No. As of mid-2026 there is no AI-specific statute and no dedicated AI regulator. AI is governed through the Data Protection and Privacy Act 2019, the Constitution and sector rules.
What governs AI in the absence of an AI statute?
The constitutional right to privacy (Article 27), the Data Protection and Privacy Act 2019 enforced by the PDPO, sector regulators in finance, communications and health, and computer and cyber law.
Who regulates data and AI-related processing?
The Personal Data Protection Office (PDPO), an independent office under NITA-U, is the data regulator. The Ministry of ICT and National Guidance leads AI policy.
Does Ugandan law apply to companies based abroad?

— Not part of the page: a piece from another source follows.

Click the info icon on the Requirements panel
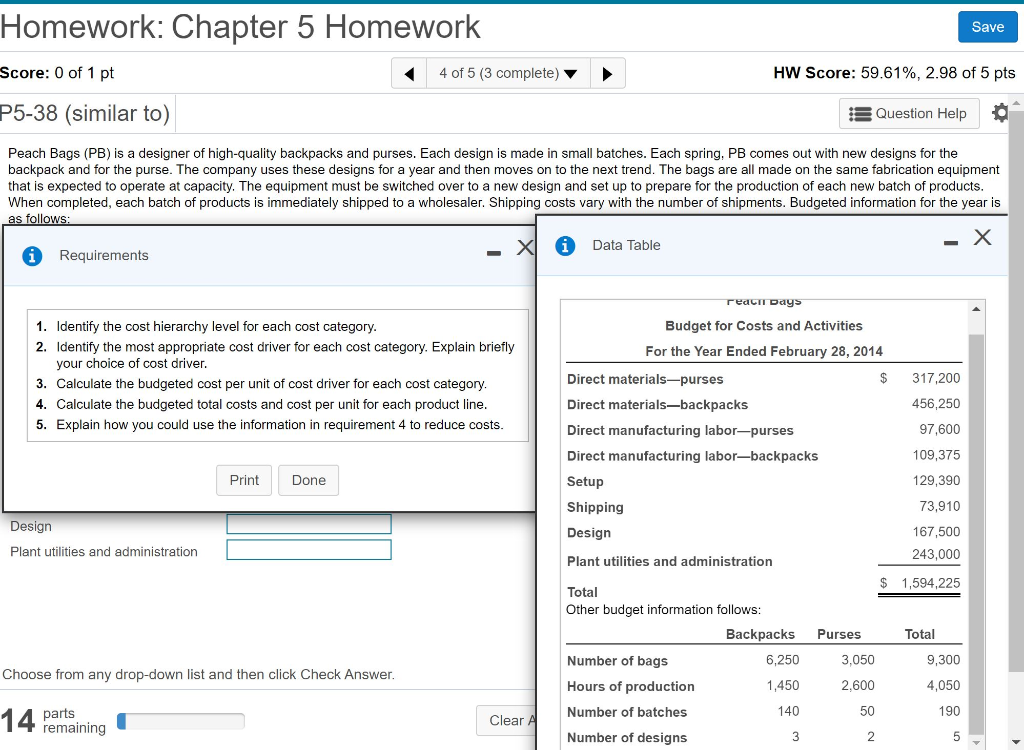The width and height of the screenshot is (1024, 750). point(30,255)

Yes. The PDPO has held the Data Protection and Privacy Act applies to any entity processing Ugandan citizens' data regardless of physical presence, as in its 18 July 2025 decision against Google.
Is there a national AI strategy?
A National AI and Emerging Technologies Strategy is being developed by the Ministry of ICT, guided by an 11-member National AI Task Force and aligned with the AU Continental AI Strategy. It remains in draft and finalisation.
How does Uganda align with the African Union?
It frames national work within the AU Continental AI Strategy (2024) and engages the UNESCO AI ethics recommendation and East African Community AI initiatives. Uganda has not ratified the Malabo Convention.
What penalties apply under the data protection law?
Offences carry fines (measured in currency points, up to 240 currency points for several offences) and imprisonment of up to ten years, and serious breaches can attract administrative fines of up to 2% of gross annual turnover. Uganda recorded its first criminal conviction under the Act in July 2025.
Will Uganda adopt a risk-based AI model?
Officials and commentators indicate the emerging strategy leans risk-based and sector-aware, referencing the EU AI Act and ISO standards, but this is policy intent rather than enacted law.